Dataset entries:
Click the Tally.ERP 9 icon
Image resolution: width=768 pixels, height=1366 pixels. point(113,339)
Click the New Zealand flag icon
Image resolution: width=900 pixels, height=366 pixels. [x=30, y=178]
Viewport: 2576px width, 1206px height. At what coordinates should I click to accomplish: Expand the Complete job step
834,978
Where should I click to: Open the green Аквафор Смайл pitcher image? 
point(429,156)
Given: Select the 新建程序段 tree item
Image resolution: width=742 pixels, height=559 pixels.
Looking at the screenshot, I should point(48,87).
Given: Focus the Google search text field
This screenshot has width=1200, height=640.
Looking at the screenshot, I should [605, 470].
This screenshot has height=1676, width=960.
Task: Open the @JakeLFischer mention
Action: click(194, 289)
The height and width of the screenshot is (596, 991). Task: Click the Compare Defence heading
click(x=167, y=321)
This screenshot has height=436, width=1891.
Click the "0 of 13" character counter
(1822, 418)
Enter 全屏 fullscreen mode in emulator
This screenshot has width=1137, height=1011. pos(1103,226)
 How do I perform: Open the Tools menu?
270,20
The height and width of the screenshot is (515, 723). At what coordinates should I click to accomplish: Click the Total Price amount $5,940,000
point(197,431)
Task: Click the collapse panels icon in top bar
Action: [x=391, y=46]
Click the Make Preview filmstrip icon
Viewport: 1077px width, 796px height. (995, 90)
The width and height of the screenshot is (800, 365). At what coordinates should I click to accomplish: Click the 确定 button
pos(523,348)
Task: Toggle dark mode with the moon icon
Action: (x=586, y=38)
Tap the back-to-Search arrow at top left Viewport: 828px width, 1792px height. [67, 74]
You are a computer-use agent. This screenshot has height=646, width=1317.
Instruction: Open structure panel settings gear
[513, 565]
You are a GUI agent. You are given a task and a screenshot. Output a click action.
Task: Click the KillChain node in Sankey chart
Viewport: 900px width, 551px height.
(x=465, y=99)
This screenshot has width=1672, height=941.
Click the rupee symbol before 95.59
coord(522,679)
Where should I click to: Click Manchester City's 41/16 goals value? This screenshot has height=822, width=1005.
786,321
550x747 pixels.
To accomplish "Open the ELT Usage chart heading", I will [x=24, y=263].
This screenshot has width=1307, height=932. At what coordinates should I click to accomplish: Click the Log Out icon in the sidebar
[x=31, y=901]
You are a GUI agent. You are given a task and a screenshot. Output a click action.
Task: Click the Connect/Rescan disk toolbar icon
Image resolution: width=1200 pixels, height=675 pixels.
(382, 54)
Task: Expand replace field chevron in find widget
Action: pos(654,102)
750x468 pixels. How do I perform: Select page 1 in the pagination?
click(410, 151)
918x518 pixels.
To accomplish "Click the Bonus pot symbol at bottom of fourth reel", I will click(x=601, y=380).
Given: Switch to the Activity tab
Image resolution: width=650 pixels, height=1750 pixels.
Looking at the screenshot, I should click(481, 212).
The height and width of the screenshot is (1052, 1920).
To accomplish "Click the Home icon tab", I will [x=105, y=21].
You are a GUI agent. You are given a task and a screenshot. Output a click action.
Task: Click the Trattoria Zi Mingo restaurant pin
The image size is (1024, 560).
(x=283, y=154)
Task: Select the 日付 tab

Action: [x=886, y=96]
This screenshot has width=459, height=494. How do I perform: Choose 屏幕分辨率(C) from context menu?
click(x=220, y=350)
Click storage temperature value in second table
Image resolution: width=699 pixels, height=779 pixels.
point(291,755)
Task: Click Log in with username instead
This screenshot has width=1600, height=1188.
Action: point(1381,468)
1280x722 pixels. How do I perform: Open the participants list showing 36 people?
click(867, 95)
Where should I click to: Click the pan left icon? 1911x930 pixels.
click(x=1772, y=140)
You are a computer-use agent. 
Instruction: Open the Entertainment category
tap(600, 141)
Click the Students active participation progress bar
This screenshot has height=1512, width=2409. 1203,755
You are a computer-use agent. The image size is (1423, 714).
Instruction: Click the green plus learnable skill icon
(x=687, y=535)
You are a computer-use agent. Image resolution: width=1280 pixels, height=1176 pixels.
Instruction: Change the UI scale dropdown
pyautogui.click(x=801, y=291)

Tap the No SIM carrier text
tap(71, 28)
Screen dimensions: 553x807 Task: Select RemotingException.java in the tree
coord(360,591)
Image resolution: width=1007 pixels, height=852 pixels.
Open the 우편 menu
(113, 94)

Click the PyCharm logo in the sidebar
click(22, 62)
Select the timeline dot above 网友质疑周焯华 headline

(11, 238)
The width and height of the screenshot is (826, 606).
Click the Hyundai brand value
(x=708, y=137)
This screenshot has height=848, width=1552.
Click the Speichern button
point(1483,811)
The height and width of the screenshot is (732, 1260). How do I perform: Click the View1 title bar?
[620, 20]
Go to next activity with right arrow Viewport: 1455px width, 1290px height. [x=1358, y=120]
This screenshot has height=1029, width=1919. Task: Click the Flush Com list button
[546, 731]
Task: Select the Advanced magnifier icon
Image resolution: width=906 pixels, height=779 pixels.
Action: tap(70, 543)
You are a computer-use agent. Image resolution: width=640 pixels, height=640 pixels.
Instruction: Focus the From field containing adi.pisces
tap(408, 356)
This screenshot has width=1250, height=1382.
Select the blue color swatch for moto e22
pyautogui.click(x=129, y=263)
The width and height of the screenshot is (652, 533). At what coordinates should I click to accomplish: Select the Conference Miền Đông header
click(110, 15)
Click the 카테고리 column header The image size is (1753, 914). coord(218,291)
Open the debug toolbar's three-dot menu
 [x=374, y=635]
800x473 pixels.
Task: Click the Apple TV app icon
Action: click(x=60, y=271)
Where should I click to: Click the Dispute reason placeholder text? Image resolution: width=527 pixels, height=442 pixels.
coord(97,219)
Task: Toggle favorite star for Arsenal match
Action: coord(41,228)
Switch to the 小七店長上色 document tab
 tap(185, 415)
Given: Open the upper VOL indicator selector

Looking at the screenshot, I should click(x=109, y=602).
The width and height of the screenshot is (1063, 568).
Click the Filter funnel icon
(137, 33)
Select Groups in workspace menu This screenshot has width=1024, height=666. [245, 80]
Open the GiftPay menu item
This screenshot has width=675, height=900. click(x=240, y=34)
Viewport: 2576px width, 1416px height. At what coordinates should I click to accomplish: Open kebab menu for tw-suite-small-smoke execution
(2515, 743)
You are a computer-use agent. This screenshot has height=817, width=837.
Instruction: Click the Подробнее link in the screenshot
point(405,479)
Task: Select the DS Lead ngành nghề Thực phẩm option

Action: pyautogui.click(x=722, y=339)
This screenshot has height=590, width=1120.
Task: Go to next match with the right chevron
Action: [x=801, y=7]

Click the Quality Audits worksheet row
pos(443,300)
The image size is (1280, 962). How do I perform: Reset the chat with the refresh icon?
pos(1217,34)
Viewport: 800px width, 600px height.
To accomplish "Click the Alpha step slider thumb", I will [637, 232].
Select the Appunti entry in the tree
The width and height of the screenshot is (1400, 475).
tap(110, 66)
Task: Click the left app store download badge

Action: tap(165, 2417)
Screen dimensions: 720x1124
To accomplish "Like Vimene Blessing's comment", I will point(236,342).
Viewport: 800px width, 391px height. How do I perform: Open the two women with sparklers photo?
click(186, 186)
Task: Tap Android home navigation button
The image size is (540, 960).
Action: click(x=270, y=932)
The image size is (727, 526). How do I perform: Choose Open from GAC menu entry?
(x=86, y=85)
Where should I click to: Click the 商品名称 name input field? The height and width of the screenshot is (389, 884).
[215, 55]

TASK STATEMENT — Above are the records; set each one down word for word.

REPLY —
Click the Tally.ERP 9 icon
Image resolution: width=768 pixels, height=1366 pixels. point(113,339)
Click the New Zealand flag icon
Image resolution: width=900 pixels, height=366 pixels. [x=30, y=178]
Viewport: 2576px width, 1206px height. At what coordinates should I click to accomplish: Expand the Complete job step
834,978
Where should I click to: Open the green Аквафор Смайл pitcher image? 
point(429,156)
Given: Select the 新建程序段 tree item
Image resolution: width=742 pixels, height=559 pixels.
Looking at the screenshot, I should point(48,87).
Given: Focus the Google search text field
This screenshot has width=1200, height=640.
Looking at the screenshot, I should [605, 470].
This screenshot has height=1676, width=960.
Task: Open the @JakeLFischer mention
Action: click(194, 289)
The height and width of the screenshot is (596, 991). Task: Click the Compare Defence heading
click(x=167, y=321)
This screenshot has height=436, width=1891.
Click the "0 of 13" character counter
(1822, 418)
Enter 全屏 fullscreen mode in emulator
This screenshot has width=1137, height=1011. pos(1103,226)
 How do I perform: Open the Tools menu?
270,20
The height and width of the screenshot is (515, 723). At what coordinates should I click to accomplish: Click the Total Price amount $5,940,000
point(197,431)
Task: Click the collapse panels icon in top bar
Action: [x=391, y=46]
Click the Make Preview filmstrip icon
Viewport: 1077px width, 796px height. (995, 90)
The width and height of the screenshot is (800, 365). At what coordinates should I click to accomplish: Click the 确定 button
pos(523,348)
Task: Toggle dark mode with the moon icon
Action: (x=586, y=38)
Tap the back-to-Search arrow at top left Viewport: 828px width, 1792px height. [67, 74]
You are a computer-use agent. This screenshot has height=646, width=1317.
Instruction: Open structure panel settings gear
[513, 565]
You are a GUI agent. You are given a task and a screenshot. Output a click action.
Task: Click the KillChain node in Sankey chart
Viewport: 900px width, 551px height.
(x=465, y=99)
This screenshot has width=1672, height=941.
Click the rupee symbol before 95.59
coord(522,679)
Where should I click to: Click Manchester City's 41/16 goals value? This screenshot has height=822, width=1005.
786,321
550x747 pixels.
To accomplish "Open the ELT Usage chart heading", I will [x=24, y=263].
This screenshot has width=1307, height=932. At what coordinates should I click to accomplish: Click the Log Out icon in the sidebar
[x=31, y=901]
You are a GUI agent. You are given a task and a screenshot. Output a click action.
Task: Click the Connect/Rescan disk toolbar icon
Image resolution: width=1200 pixels, height=675 pixels.
(382, 54)
Task: Expand replace field chevron in find widget
Action: pos(654,102)
750x468 pixels. How do I perform: Select page 1 in the pagination?
click(410, 151)
918x518 pixels.
To accomplish "Click the Bonus pot symbol at bottom of fourth reel", I will click(x=601, y=380).
Given: Switch to the Activity tab
Image resolution: width=650 pixels, height=1750 pixels.
Looking at the screenshot, I should click(481, 212).
The height and width of the screenshot is (1052, 1920).
To accomplish "Click the Home icon tab", I will [x=105, y=21].
You are a GUI agent. You are given a task and a screenshot. Output a click action.
Task: Click the Trattoria Zi Mingo restaurant pin
The image size is (1024, 560).
(x=283, y=154)
Task: Select the 日付 tab

Action: [x=886, y=96]
This screenshot has width=459, height=494. How do I perform: Choose 屏幕分辨率(C) from context menu?
click(x=220, y=350)
Click storage temperature value in second table
Image resolution: width=699 pixels, height=779 pixels.
point(291,755)
Task: Click Log in with username instead
This screenshot has width=1600, height=1188.
Action: point(1381,468)
1280x722 pixels. How do I perform: Open the participants list showing 36 people?
click(867, 95)
Where should I click to: Click the pan left icon? 1911x930 pixels.
click(x=1772, y=140)
You are a computer-use agent. 
Instruction: Open the Entertainment category
tap(600, 141)
Click the Students active participation progress bar
This screenshot has height=1512, width=2409. 1203,755
You are a computer-use agent. The image size is (1423, 714).
Instruction: Click the green plus learnable skill icon
(x=687, y=535)
You are a computer-use agent. Image resolution: width=1280 pixels, height=1176 pixels.
Instruction: Change the UI scale dropdown
pyautogui.click(x=801, y=291)

Tap the No SIM carrier text
tap(71, 28)
Screen dimensions: 553x807 Task: Select RemotingException.java in the tree
coord(360,591)
Image resolution: width=1007 pixels, height=852 pixels.
Open the 우편 menu
(113, 94)

Click the PyCharm logo in the sidebar
click(22, 62)
Select the timeline dot above 网友质疑周焯华 headline

(11, 238)
The width and height of the screenshot is (826, 606).
Click the Hyundai brand value
(x=708, y=137)
This screenshot has height=848, width=1552.
Click the Speichern button
point(1483,811)
The height and width of the screenshot is (732, 1260). How do I perform: Click the View1 title bar?
[620, 20]
Go to next activity with right arrow Viewport: 1455px width, 1290px height. [x=1358, y=120]
This screenshot has height=1029, width=1919. Task: Click the Flush Com list button
[546, 731]
Task: Select the Advanced magnifier icon
Image resolution: width=906 pixels, height=779 pixels.
Action: tap(70, 543)
You are a computer-use agent. Image resolution: width=640 pixels, height=640 pixels.
Instruction: Focus the From field containing adi.pisces
tap(408, 356)
This screenshot has width=1250, height=1382.
Select the blue color swatch for moto e22
pyautogui.click(x=129, y=263)
The width and height of the screenshot is (652, 533). At what coordinates should I click to accomplish: Select the Conference Miền Đông header
click(110, 15)
Click the 카테고리 column header The image size is (1753, 914). coord(218,291)
Open the debug toolbar's three-dot menu
 [x=374, y=635]
800x473 pixels.
Task: Click the Apple TV app icon
Action: click(x=60, y=271)
Where should I click to: Click the Dispute reason placeholder text? Image resolution: width=527 pixels, height=442 pixels.
coord(97,219)
Task: Toggle favorite star for Arsenal match
Action: coord(41,228)
Switch to the 小七店長上色 document tab
 tap(185, 415)
Given: Open the upper VOL indicator selector

Looking at the screenshot, I should click(x=109, y=602).
The width and height of the screenshot is (1063, 568).
Click the Filter funnel icon
(137, 33)
Select Groups in workspace menu This screenshot has width=1024, height=666. [245, 80]
Open the GiftPay menu item
This screenshot has width=675, height=900. click(x=240, y=34)
Viewport: 2576px width, 1416px height. At what coordinates should I click to accomplish: Open kebab menu for tw-suite-small-smoke execution
(2515, 743)
You are a computer-use agent. This screenshot has height=817, width=837.
Instruction: Click the Подробнее link in the screenshot
point(405,479)
Task: Select the DS Lead ngành nghề Thực phẩm option

Action: pyautogui.click(x=722, y=339)
This screenshot has height=590, width=1120.
Task: Go to next match with the right chevron
Action: [x=801, y=7]

Click the Quality Audits worksheet row
pos(443,300)
The image size is (1280, 962). How do I perform: Reset the chat with the refresh icon?
pos(1217,34)
Viewport: 800px width, 600px height.
To accomplish "Click the Alpha step slider thumb", I will [637, 232].
Select the Appunti entry in the tree
The width and height of the screenshot is (1400, 475).
tap(110, 66)
Task: Click the left app store download badge

Action: tap(165, 2417)
Screen dimensions: 720x1124
To accomplish "Like Vimene Blessing's comment", I will point(236,342).
Viewport: 800px width, 391px height. How do I perform: Open the two women with sparklers photo?
click(186, 186)
Task: Tap Android home navigation button
The image size is (540, 960).
Action: click(x=270, y=932)
The image size is (727, 526). How do I perform: Choose Open from GAC menu entry?
(x=86, y=85)
Where should I click to: Click the 商品名称 name input field? The height and width of the screenshot is (389, 884).
[215, 55]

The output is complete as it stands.